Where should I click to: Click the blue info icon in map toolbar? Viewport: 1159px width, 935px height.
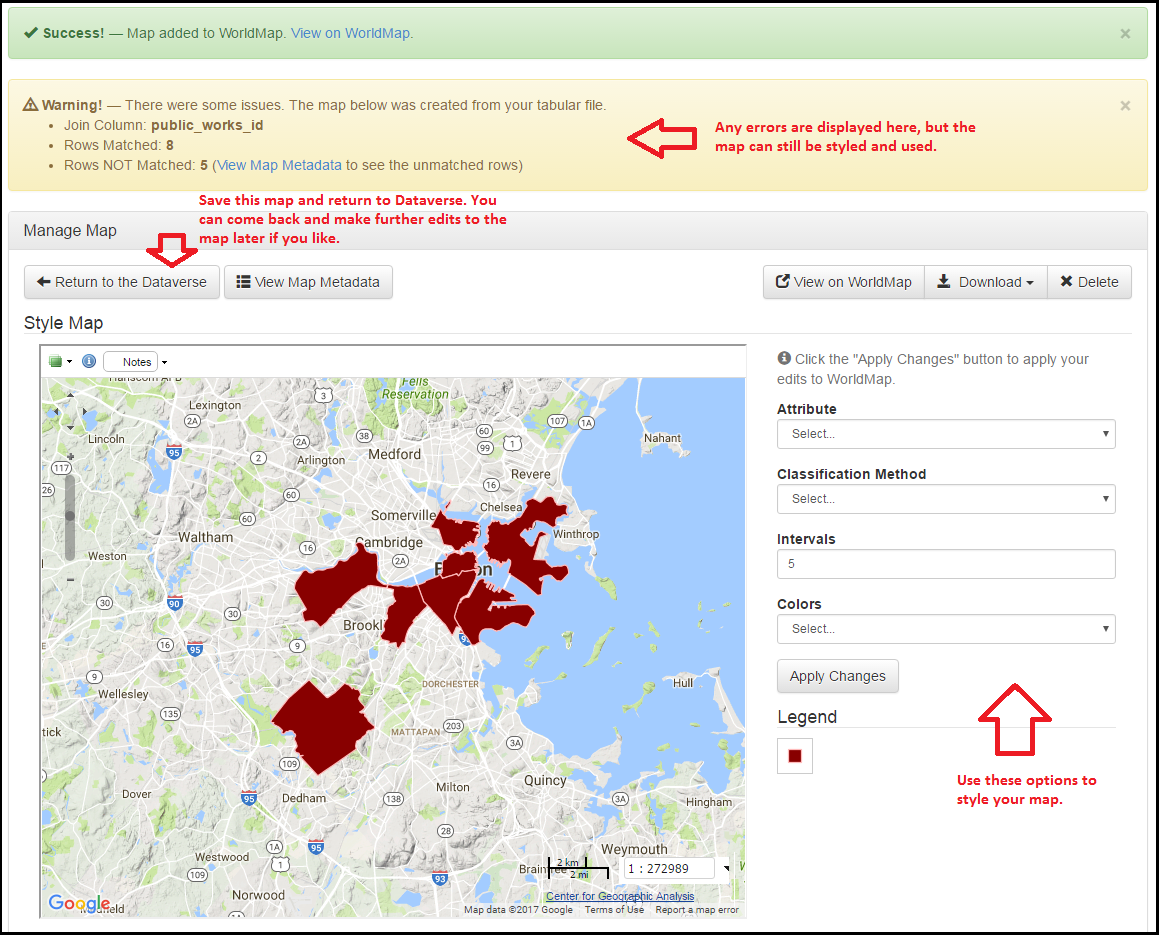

==

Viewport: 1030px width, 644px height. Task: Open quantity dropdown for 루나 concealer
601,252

--

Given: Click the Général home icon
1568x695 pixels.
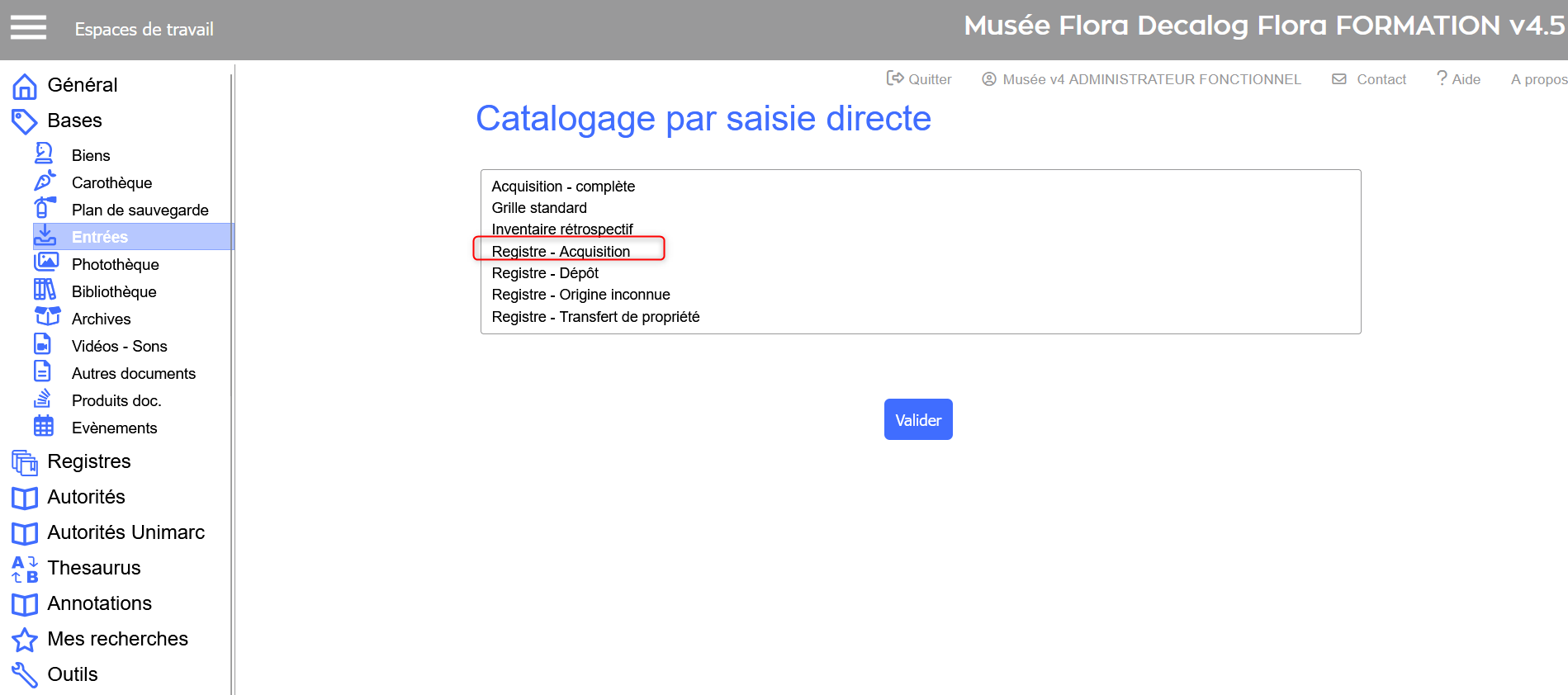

▶ **Your instructions**: Print the rows again verbatim, starting with the line that contains "Given: Click the Général home icon" and going on through the line that contains "1568x695 pixels.", both included, and nothing else.

▶ **Exercise solution**:
Given: Click the Général home icon
1568x695 pixels.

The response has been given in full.